> _Texte à lire_:

Et certains groupes de Rodier, de Constantin Meunier, eux aussi, se
rapprochent, par le style ou le sujet, de ces belles conceptions.
Lorsque
Carriès m’avertit du transfert de son gîte au boulevard Arago, je me souviens
comme d’un heureux instant de ma vie de ces heures de paix et de recueillement
vécues auprès du cher statuaire dans l’intimité douce de cette cité paisible.
Délaissant Montmartre et les rues trop bruyantes de la Butte, quelques peintres
et quelques statuaires s’étaient retirés dans les quartiers tranquilles de
l’Observatoire et de la gare de Sceaux. Le boulevard Raspail, la rue
Campagne-Première, le boulevard Arago se peuplaient à présent d’une colonie
d’élite. Tout un monde d’espoir chimérique et d’illusion ardente, de travail
solitaire, de luttes et de privations anima désormais le silence de ces cités.

> _Données_:
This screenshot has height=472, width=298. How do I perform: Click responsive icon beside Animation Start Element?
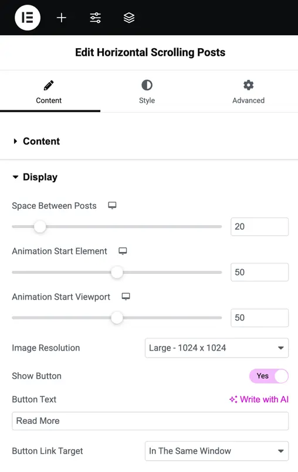pos(123,251)
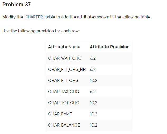Select the CHAR_WAIT_CHG cell
Image resolution: width=167 pixels, height=134 pixels.
(x=65, y=58)
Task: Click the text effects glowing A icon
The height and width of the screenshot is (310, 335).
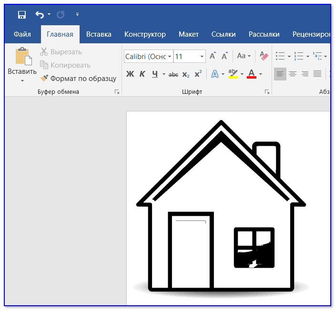Action: (x=215, y=74)
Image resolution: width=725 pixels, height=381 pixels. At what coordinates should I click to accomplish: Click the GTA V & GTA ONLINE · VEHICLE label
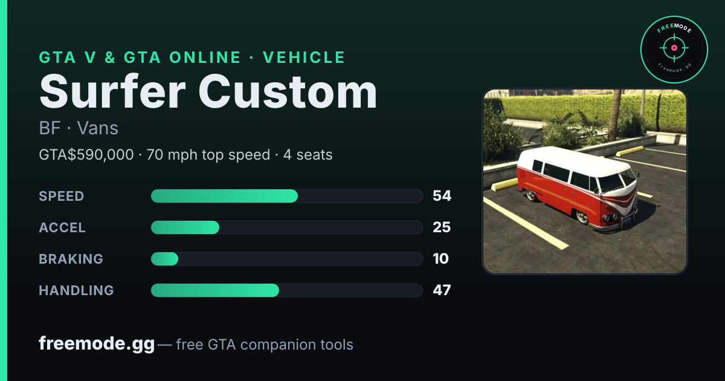point(192,57)
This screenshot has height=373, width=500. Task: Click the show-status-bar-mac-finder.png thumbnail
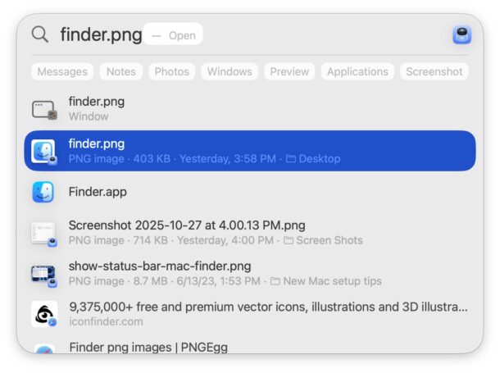pos(43,274)
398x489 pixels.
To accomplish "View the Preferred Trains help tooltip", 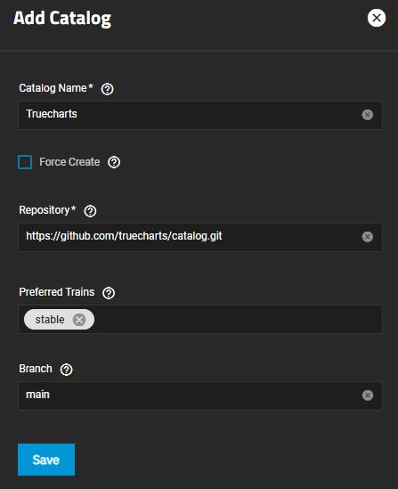I will (109, 293).
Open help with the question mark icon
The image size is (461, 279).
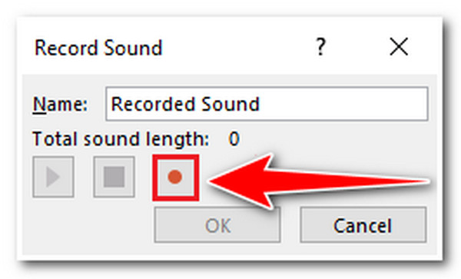pyautogui.click(x=320, y=47)
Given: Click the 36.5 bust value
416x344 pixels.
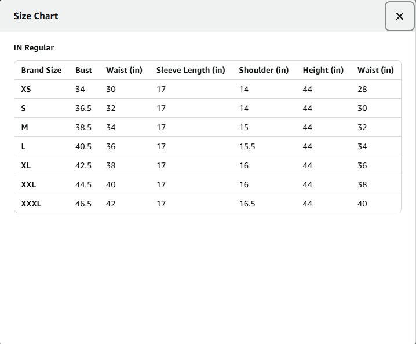Looking at the screenshot, I should tap(83, 108).
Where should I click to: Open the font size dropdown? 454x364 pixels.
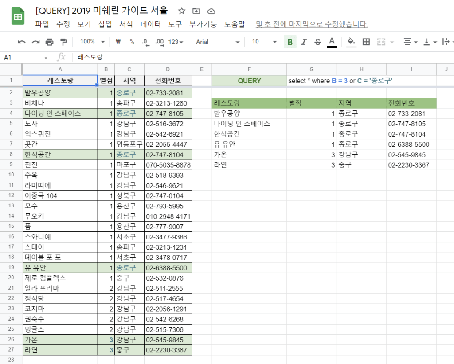tap(264, 42)
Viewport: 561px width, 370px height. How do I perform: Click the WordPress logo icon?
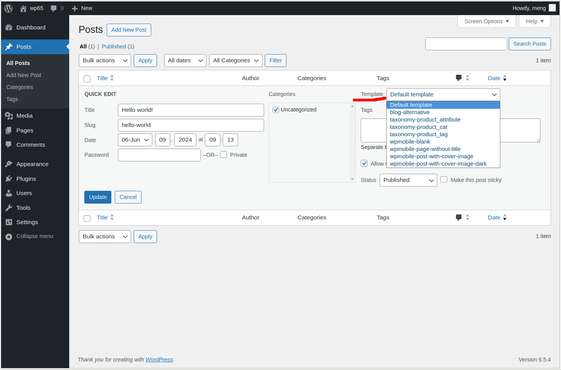tap(9, 8)
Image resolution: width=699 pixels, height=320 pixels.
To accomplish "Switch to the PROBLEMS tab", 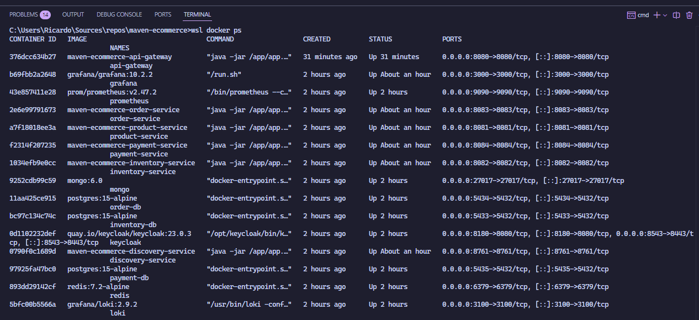I will [24, 14].
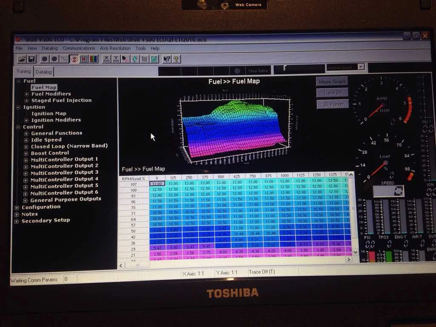The image size is (436, 327).
Task: Click the Open file folder icon
Action: pos(21,59)
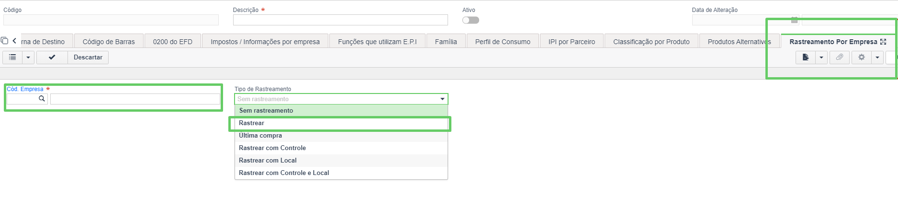Expand the Rastreamento Por Empresa tab fullscreen
The width and height of the screenshot is (898, 210).
[883, 42]
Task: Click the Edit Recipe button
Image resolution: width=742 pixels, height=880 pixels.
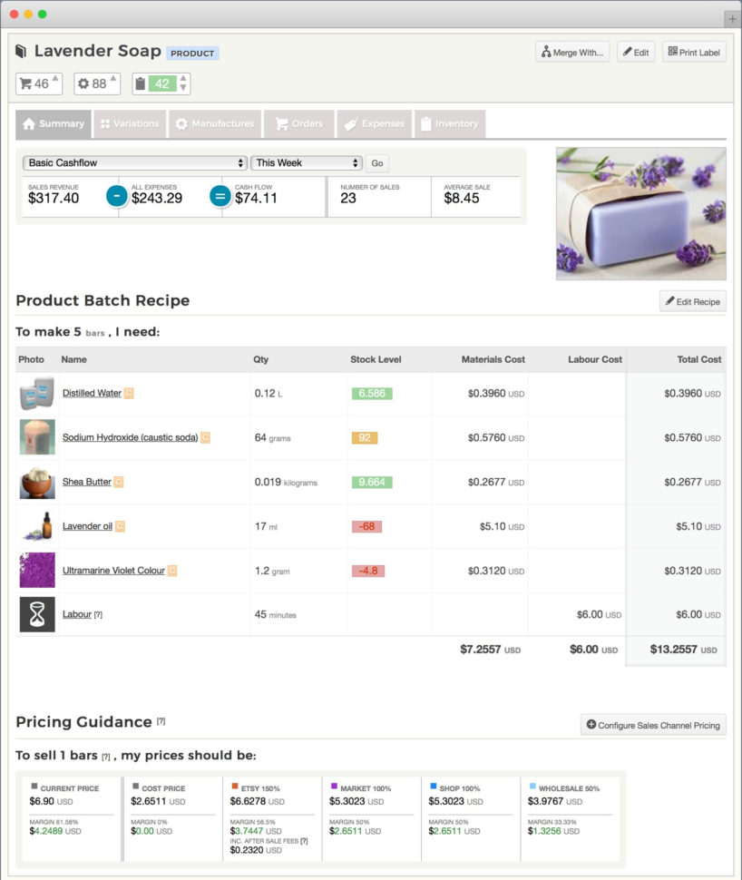Action: click(692, 300)

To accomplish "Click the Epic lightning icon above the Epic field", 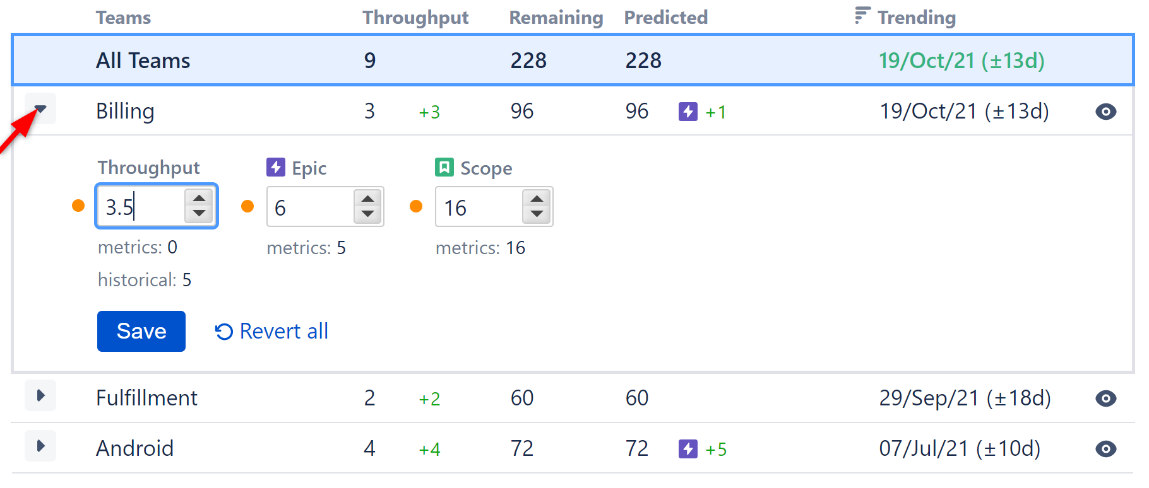I will (276, 168).
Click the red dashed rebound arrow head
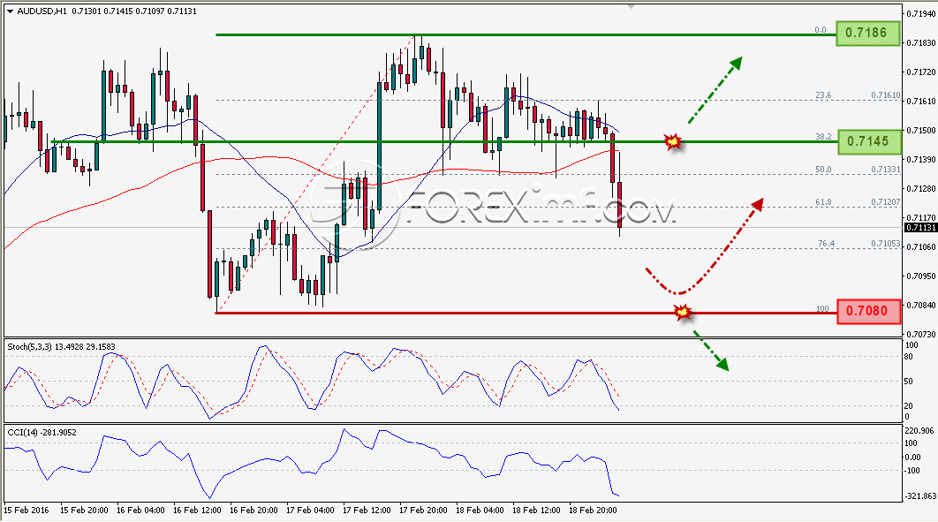This screenshot has width=938, height=522. (x=757, y=205)
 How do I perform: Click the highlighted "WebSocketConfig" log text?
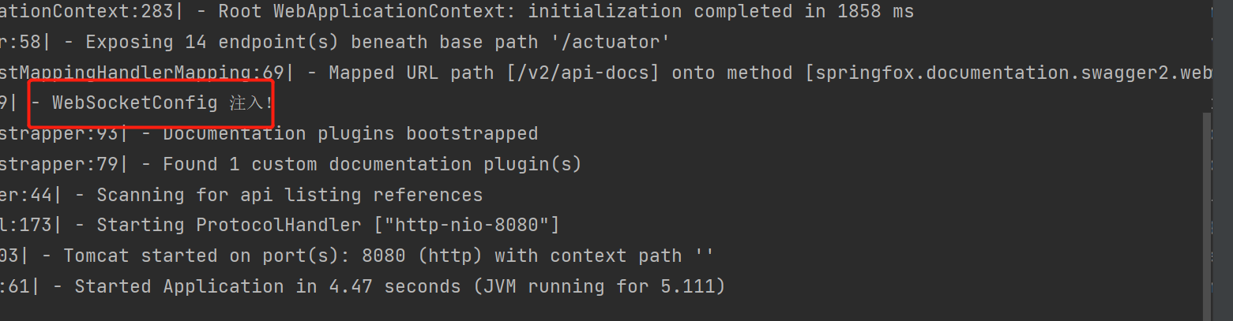[134, 103]
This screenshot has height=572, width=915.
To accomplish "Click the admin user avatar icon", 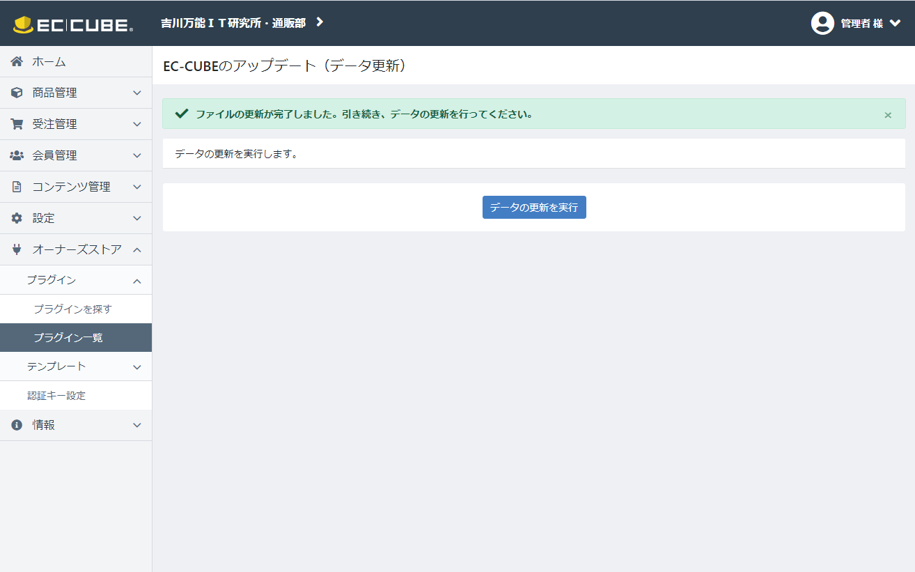I will (822, 23).
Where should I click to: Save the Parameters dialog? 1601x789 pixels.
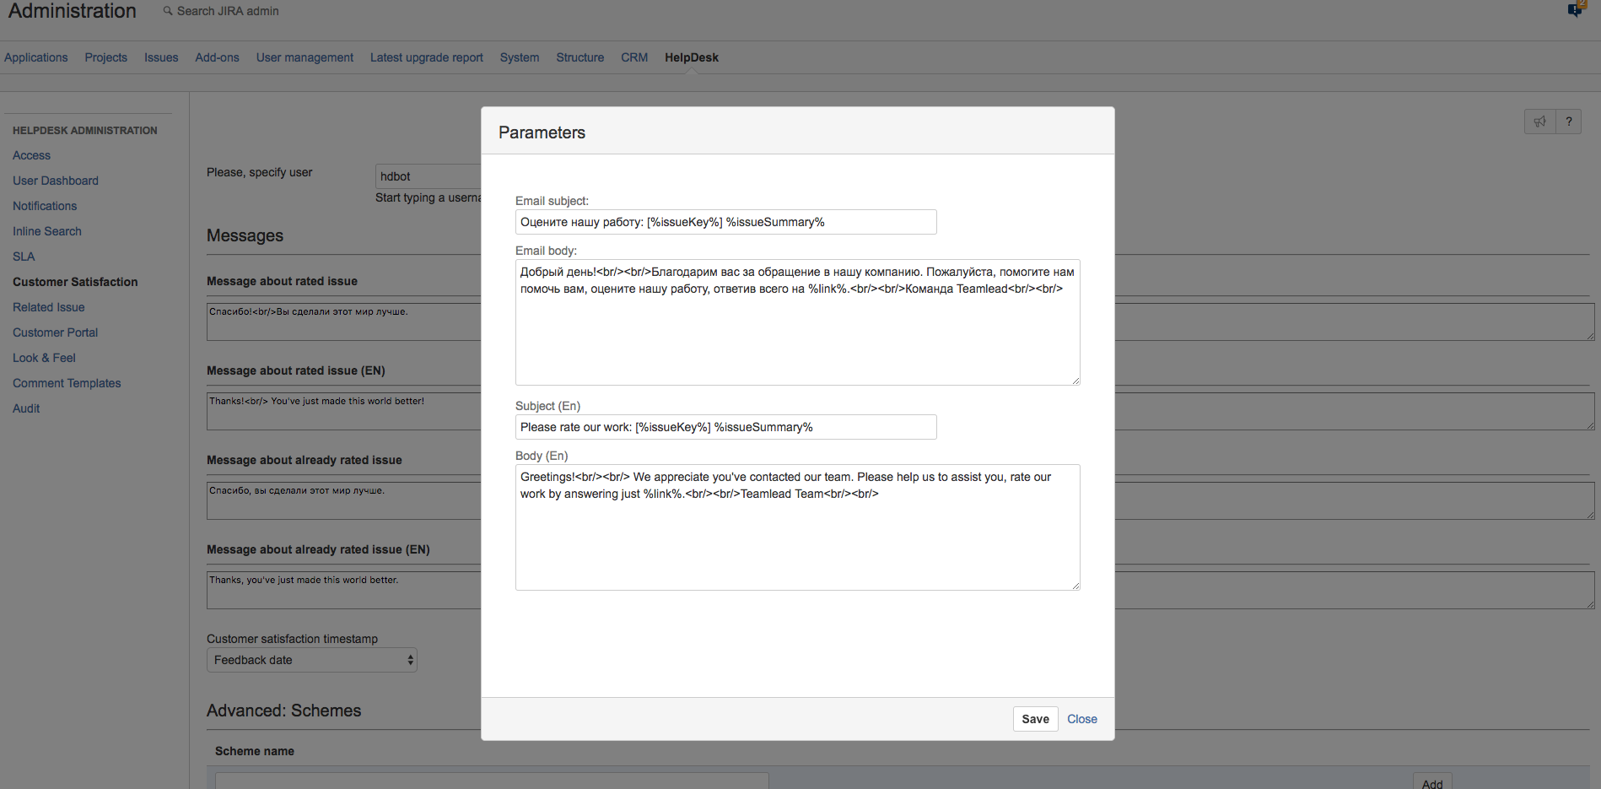pyautogui.click(x=1035, y=719)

> _Consigne_: Recopiez intégralement le texte sur Carriès et le boulevard Arago, sans y changer un seul mot ni signe. Les enregistrements forment un matériau indépendant du texte.

> _Résultat_:
Et certains groupes de Rodier, de Constantin Meunier, eux aussi, se
rapprochent, par le style ou le sujet, de ces belles conceptions.
Lorsque
Carriès m’avertit du transfert de son gîte au boulevard Arago, je me souviens
comme d’un heureux instant de ma vie de ces heures de paix et de recueillement
vécues auprès du cher statuaire dans l’intimité douce de cette cité paisible.
Délaissant Montmartre et les rues trop bruyantes de la Butte, quelques peintres
et quelques statuaires s’étaient retirés dans les quartiers tranquilles de
l’Observatoire et de la gare de Sceaux. Le boulevard Raspail, la rue
Campagne-Première, le boulevard Arago se peuplaient à présent d’une colonie
d’élite. Tout un monde d’espoir chimérique et d’illusion ardente, de travail
solitaire, de luttes et de privations anima désormais le silence de ces cités.